--- TASK STATEMENT ---
Reproduce the entries below in full, word for word.
*** Block opens ***
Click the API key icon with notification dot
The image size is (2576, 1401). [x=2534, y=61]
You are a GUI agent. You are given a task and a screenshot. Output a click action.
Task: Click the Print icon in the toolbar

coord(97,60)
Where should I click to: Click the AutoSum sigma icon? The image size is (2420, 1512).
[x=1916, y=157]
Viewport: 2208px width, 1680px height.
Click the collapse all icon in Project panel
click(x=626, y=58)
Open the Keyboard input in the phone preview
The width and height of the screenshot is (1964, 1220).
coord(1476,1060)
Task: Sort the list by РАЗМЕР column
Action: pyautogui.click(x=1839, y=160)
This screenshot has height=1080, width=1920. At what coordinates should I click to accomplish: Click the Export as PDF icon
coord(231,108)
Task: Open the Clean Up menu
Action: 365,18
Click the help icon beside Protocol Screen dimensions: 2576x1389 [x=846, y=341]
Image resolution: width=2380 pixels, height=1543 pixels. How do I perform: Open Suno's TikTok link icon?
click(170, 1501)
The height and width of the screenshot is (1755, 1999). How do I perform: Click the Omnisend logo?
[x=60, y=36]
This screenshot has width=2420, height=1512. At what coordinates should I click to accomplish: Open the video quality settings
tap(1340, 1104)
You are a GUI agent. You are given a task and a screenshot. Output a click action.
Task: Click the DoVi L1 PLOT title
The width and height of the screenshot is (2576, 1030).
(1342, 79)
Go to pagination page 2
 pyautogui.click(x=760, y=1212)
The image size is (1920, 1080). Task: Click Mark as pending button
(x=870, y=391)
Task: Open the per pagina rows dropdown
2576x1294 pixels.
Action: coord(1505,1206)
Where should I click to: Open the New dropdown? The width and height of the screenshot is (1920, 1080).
*** Block closes ***
--- ANSWER TO THIS TASK ---
Click the API key icon with notification dot
The image size is (2576, 1401). [x=2534, y=61]
You are a GUI agent. You are given a task and a screenshot. Output a click action.
Task: Click the Print icon in the toolbar

coord(97,60)
Where should I click to: Click the AutoSum sigma icon? The image size is (2420, 1512).
[x=1916, y=157]
Viewport: 2208px width, 1680px height.
Click the collapse all icon in Project panel
click(x=626, y=58)
Open the Keyboard input in the phone preview
The width and height of the screenshot is (1964, 1220).
coord(1476,1060)
Task: Sort the list by РАЗМЕР column
Action: pyautogui.click(x=1839, y=160)
This screenshot has height=1080, width=1920. At what coordinates should I click to accomplish: Click the Export as PDF icon
coord(231,108)
Task: Open the Clean Up menu
Action: 365,18
Click the help icon beside Protocol Screen dimensions: 2576x1389 [x=846, y=341]
Image resolution: width=2380 pixels, height=1543 pixels. How do I perform: Open Suno's TikTok link icon?
click(170, 1501)
The height and width of the screenshot is (1755, 1999). How do I perform: Click the Omnisend logo?
[x=60, y=36]
This screenshot has width=2420, height=1512. At what coordinates should I click to accomplish: Open the video quality settings
tap(1340, 1104)
You are a GUI agent. You are given a task and a screenshot. Output a click action.
Task: Click the DoVi L1 PLOT title
The width and height of the screenshot is (2576, 1030).
(1342, 79)
Go to pagination page 2
 pyautogui.click(x=760, y=1212)
The image size is (1920, 1080). Task: Click Mark as pending button
(x=870, y=391)
Task: Open the per pagina rows dropdown
2576x1294 pixels.
Action: coord(1505,1206)
Where should I click to: Open the New dropdown? The width and height of the screenshot is (1920, 1080).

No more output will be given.